- What to work on
In the mailing-list reply below, at which folder does the null pointer exception occur?

Mailing-List: contact java-user-help@lucene.apache.org; run by ezmlm
Precedence: bulk
Reply-To: java-user@lucene.apache.org
Received-SPF: pass (herse.apache.org: domain of lists@nabble.com designates
 72.21.53.35 as permitted sender)
Message-ID: <7991979.post@talk.nabble.com>
Date: Wed, 20 Dec 2006 07:29:27 -0800 (PST)
From: JT Kimbell <jtkimbell@yahoo.com>
To: java-user@lucene.apache.org
Subject: Re: Help with jump from 1.4.3 to 2.0.0
In-Reply-To: <733777220612200539l5bf69df9udbd503d899201c0b@mail.gmail.com>
MIME-Version: 1.0
Content-Type: text/plain; charset=us-ascii
Content-Transfer-Encoding: 7bit
References: <7949145.post@talk.nabble.com>
 <733777220612200539l5bf69df9udbd503d899201c0b@mail.gmail.com>


I've sent the code your way.  I'm downloading eclipse right now so I can step
through with its debugger once I get it all set up.  

However, I don't think I am using the same index for each of them, as this
is all actually on 3 different machines.  Machine A has 1.4.3 and I wrote
that code on that machine.  Machine B has 2.0.0 and I copied 1.4.3's code
over and then 'fixed' it.  Machine C has access to the necessary text files,
and I just FTP them to the other machines when necessary, so the indexes are
completely independent of each other.  I just seem to get a null pointer
exception when it reaches the August 2005 folder.  I can catch the exception
and continue on, but then I get none of those files indexed, so that's ~20
less that we should have indexed.  I can't send anyone the actual files, but
I could list the names of the files, perhaps that is throwing the indexer
off?  Are there any special characters that can do that?

Also, I leave for a week-long vacation tomorrow, so I probably won't be able
to reply or test things for a few days.

Thanks so much,

JT


Gopikrishnan Subramani wrote:
> 
> All I could suspect is perhaps you are trying to add documents to an index
> that was originally created using Lucene 1.4.3.
> 
> If trying to create a fresh index doesn't work, you could send me your
> indexer code so I can take a look.
> 
> -Gopi
> 
> 
> On 12/19/06, JT Kimbell <jtkimbell@yahoo.com> wrote:
>>
>>
>> Hi,
>>
>> I'm working on learning Lucene for my job, and the book one of my
>> professors
>> purchased for myself and her is Lucene In Action, which is a good book
>> but
>> it is based on version 1.4.3 (I believe).  I am beginning to grasp a lot
>> of
>> the basic concepts behind Lucene and have a basic searching and indexing
>> program written on the said professor's server (which is running 1.4.3).

- Information provided
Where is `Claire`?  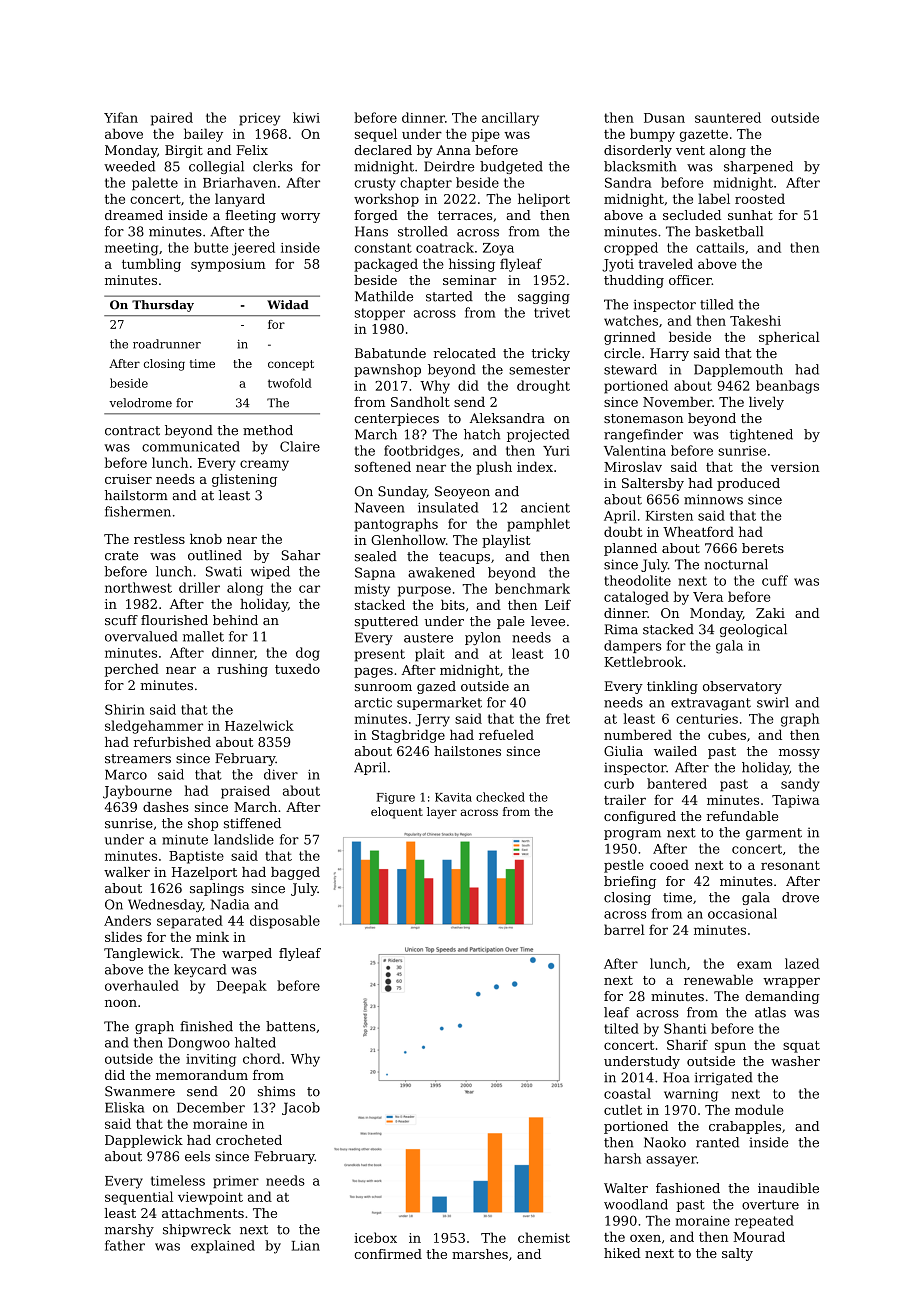
Claire is located at coordinates (300, 446).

- Written response
The August 2005 folder.